# [What to produce]
Once you find the line that contains "Where should I click to: Select" in the entries below, give it again along with every following line, unchanged, through the final one.

Saved entries:

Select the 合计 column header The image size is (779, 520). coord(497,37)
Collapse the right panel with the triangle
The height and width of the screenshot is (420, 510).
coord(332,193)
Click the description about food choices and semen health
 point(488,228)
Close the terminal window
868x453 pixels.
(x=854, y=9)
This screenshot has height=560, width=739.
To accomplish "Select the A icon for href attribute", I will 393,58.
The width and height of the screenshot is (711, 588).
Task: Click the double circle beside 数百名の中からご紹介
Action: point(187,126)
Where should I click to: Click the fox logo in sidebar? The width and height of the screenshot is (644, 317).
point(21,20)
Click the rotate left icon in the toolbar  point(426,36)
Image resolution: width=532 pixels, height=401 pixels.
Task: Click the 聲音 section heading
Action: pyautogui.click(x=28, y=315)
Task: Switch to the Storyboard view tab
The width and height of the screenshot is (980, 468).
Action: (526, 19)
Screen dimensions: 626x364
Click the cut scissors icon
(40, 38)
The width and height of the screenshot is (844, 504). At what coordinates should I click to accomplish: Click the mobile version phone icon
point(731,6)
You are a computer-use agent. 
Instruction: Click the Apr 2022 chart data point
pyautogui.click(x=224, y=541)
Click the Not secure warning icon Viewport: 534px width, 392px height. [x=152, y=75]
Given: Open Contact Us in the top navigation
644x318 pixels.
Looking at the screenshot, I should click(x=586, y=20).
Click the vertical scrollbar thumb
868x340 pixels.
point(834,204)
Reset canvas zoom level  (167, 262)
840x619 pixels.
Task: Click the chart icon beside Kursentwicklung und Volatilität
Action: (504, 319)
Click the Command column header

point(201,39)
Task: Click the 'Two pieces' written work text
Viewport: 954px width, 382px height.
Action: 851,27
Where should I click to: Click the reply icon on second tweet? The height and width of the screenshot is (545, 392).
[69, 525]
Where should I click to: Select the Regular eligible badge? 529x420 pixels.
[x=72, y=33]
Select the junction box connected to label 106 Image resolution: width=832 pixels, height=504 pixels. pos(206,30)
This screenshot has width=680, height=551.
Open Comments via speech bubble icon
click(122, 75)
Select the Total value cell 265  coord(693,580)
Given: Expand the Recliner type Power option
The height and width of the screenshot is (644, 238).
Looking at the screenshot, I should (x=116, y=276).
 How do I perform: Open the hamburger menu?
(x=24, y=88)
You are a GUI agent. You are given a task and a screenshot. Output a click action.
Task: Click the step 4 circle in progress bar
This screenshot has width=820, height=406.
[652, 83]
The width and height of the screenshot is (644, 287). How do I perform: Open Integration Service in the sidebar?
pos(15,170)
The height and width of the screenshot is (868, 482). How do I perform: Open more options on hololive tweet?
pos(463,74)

# [Written response]
Where should I click to: Select the Regular eligible badge? 529x420 pixels.
[x=72, y=33]
Select the junction box connected to label 106 Image resolution: width=832 pixels, height=504 pixels. pos(206,30)
This screenshot has width=680, height=551.
Open Comments via speech bubble icon
click(122, 75)
Select the Total value cell 265  coord(693,580)
Given: Expand the Recliner type Power option
The height and width of the screenshot is (644, 238).
Looking at the screenshot, I should (x=116, y=276).
 How do I perform: Open the hamburger menu?
(x=24, y=88)
You are a GUI agent. You are given a task and a screenshot. Output a click action.
Task: Click the step 4 circle in progress bar
This screenshot has width=820, height=406.
[652, 83]
The width and height of the screenshot is (644, 287). How do I perform: Open Integration Service in the sidebar?
pos(15,170)
The height and width of the screenshot is (868, 482). How do I perform: Open more options on hololive tweet?
pos(463,74)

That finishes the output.